Per recensire esegui il login o registrati.
Dimensione del testo A A A
So bene di essere mancata per tantissimo tempo da queste pagine e da questi lidi. me ne scuso immensamente con tutti coloro che seguono e seguivano la mia storia. Credetemi quando vi dico che ci sono state motivazioni davvero gravi alla base della mia dipartita, e davvero al di là della mia volontà. Perciò ora che posso riprendere, mi riprometto di ritornare ad aggiornare regolarmente come ho sempre fatto e a rispondere ai singoli che vorranno lasciarmi un commento (lo sapete quanto ci tengo).
Scusate l'assenza, spero che il nuovo capitolo un po' ripaghi dei mesi di silenzio.
Un bacione a tutti





Vedere il cielo attraverso le sbarre, vedere il mondo contorniato da piccoli ramoscelli di vetro che intaccano la sua ampiezza… Tutto questo non può essere ammesso.
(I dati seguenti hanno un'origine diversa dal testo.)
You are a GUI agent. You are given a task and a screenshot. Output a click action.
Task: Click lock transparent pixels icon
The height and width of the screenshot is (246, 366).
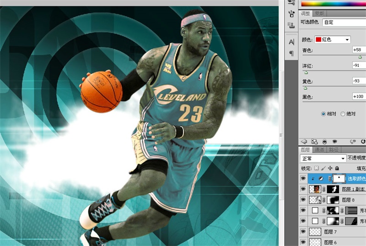(316, 168)
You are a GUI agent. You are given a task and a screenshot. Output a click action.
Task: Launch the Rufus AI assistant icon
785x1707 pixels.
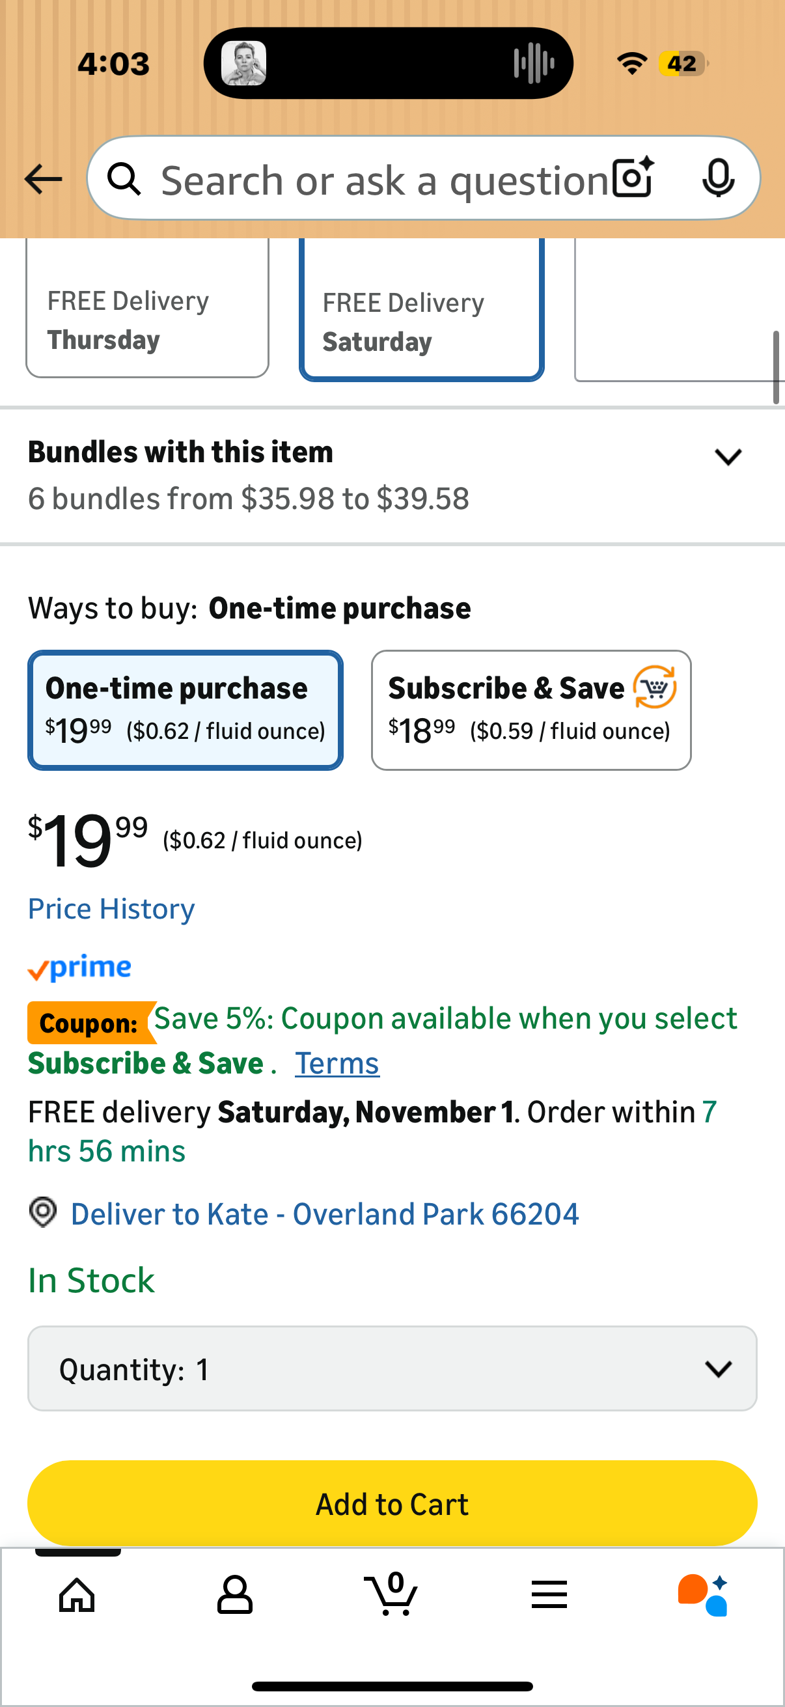(703, 1594)
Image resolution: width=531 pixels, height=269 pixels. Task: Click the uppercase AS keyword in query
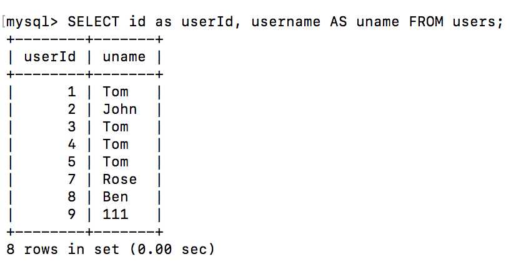click(x=338, y=21)
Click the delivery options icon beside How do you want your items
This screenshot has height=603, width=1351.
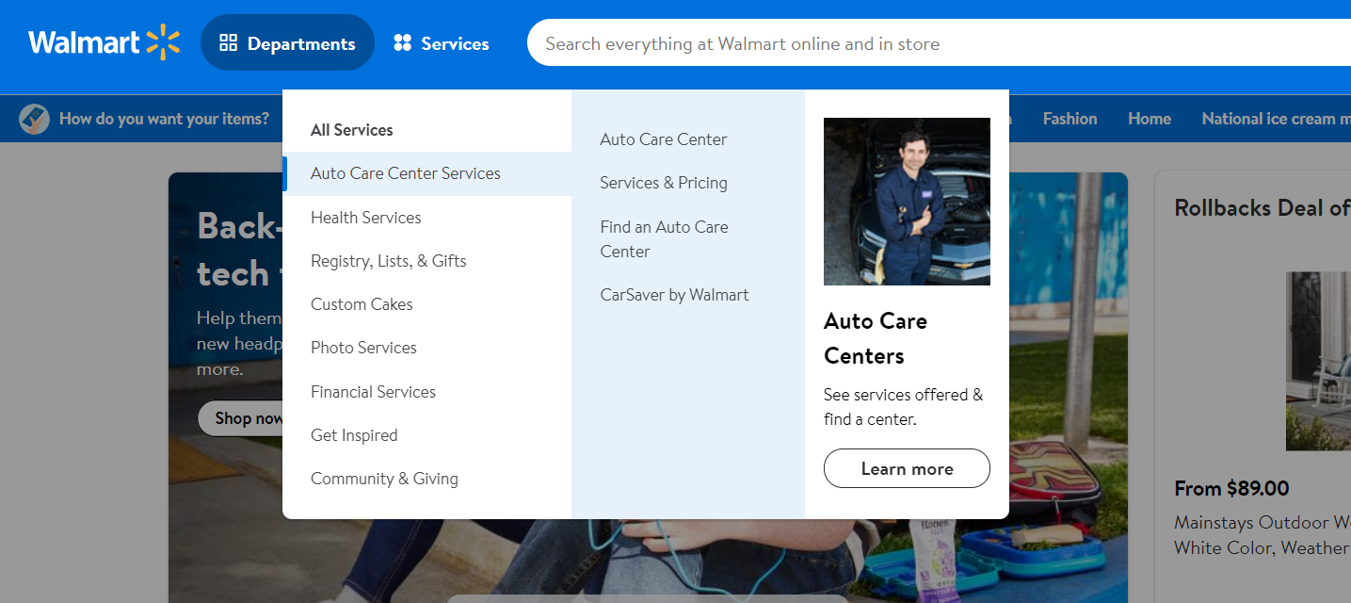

Il vecchio a volte passa e lo guarda, stringe a sé i due cerchi in ferro che l’hanno reso schiavo, li fa tintinnare per assicurarsi di possederne tutta la forza, poi se ne va.

La stanza nella quale l’ha chiuso è troppo piccola, le ali sono indolenzite tanto devono essere attaccate al corpo. Giura vendetta. Terribile. Non perdonerà mai nessuno dell’Accademia. Il veccho e i suoi discepoli, tutti, verranno uccisi.  Appoggia il muso sulle zampe, sospira e dalle sue narici esce fumo nero.

E’ lì dentro da troppo tempo.

La porta della sua cella si apre e il vecchio entra. Ha i cerchi legati alla cintura e la tunica che fruscia li nasconde.

“Stai bene oggi?”

Lui non risponde

“E’ da qualche giorno che sei troppo quieto e mi preoccupi. Non ti starai mica arrendendo?” poi sorride, sa che nessun drago mai si arrende, nel senso inteso dagli umani.

“Non dici niente? Ti lascio andare sai, se parli con me…” Stupido umano, vecchio e maledettamente stupido

“Io ti ucciderò” gli ripete, ma al vecchio questo pare non interessare

“Siamo tutti destinati a morire” ma il drago sorride perché sa che queste parole, per lui, non sono vere. Non importa quanto tempo passerà lì dentro. Lui può solo essere ucciso, non può morire. E questa è una grande differenza, anche se gli umani spesso faticano a vederla.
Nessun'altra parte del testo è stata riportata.